» **THE RECORDS**:

++++

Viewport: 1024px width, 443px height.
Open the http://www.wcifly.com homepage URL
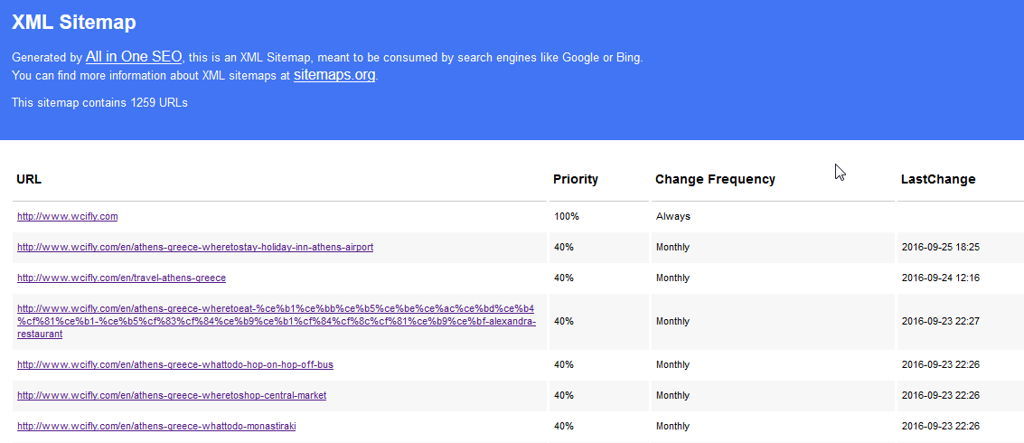68,216
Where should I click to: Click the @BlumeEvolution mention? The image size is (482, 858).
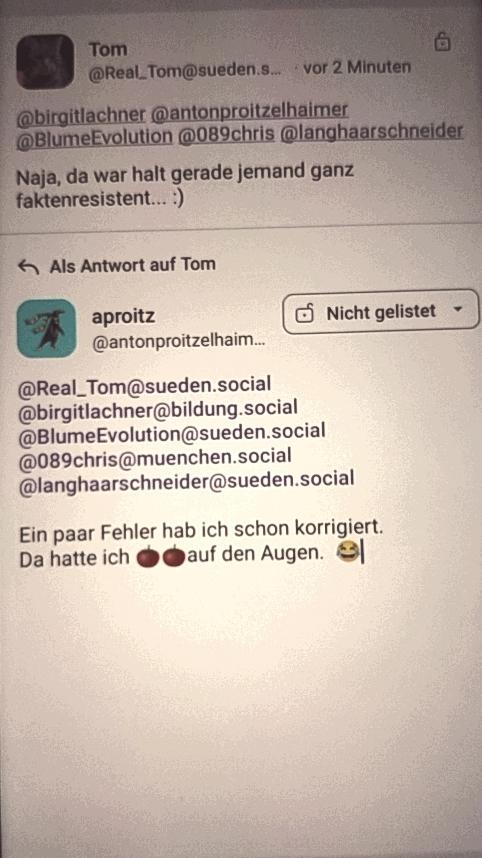(x=94, y=135)
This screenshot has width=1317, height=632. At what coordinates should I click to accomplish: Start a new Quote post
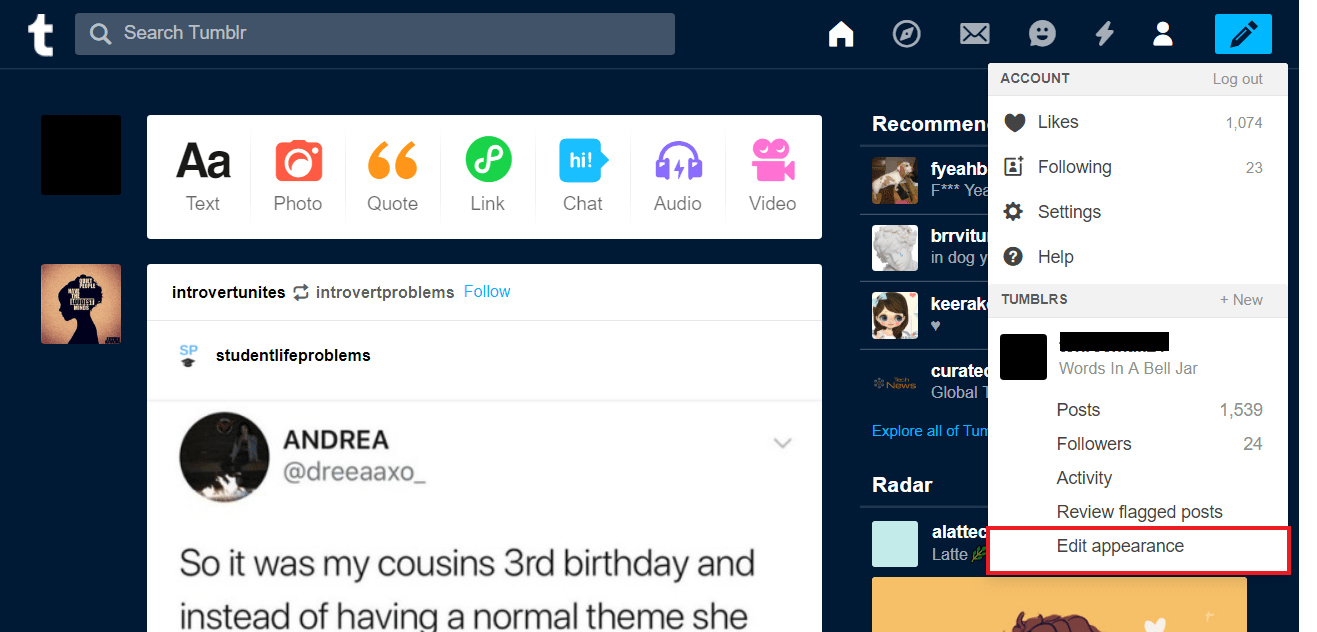[392, 175]
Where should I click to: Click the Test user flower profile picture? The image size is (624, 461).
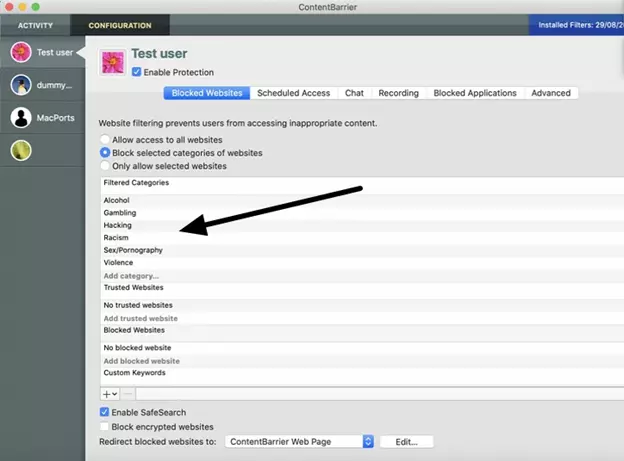click(x=114, y=62)
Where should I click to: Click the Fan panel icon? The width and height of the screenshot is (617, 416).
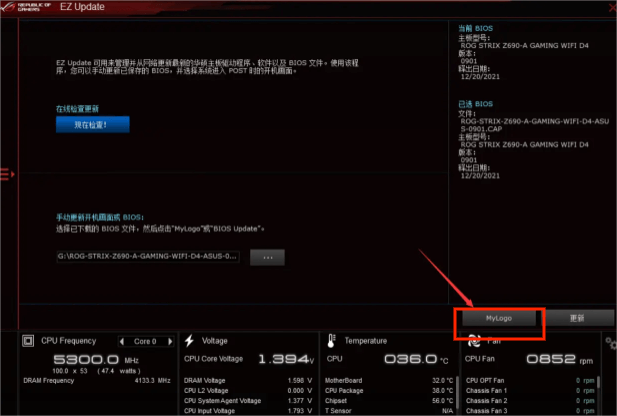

++++

» **PROBLEM DETAILS**: Write out every line of the records word for word, omitting the pictures.

» **EXERCISE ANSWER**:
Viewport: 1024px width, 443px height.
Open the http://www.wcifly.com homepage URL
68,216
Where should I click to: Click the @BlumeEvolution mention? The image size is (482, 858).
(x=94, y=135)
This screenshot has width=1317, height=632. At what coordinates should I click to accomplish: Start a new Quote post
[392, 175]
Where should I click to: Click the Test user flower profile picture? The image size is (624, 461).
click(x=114, y=62)
Where should I click to: Click the Fan panel icon? The width and height of the screenshot is (617, 416).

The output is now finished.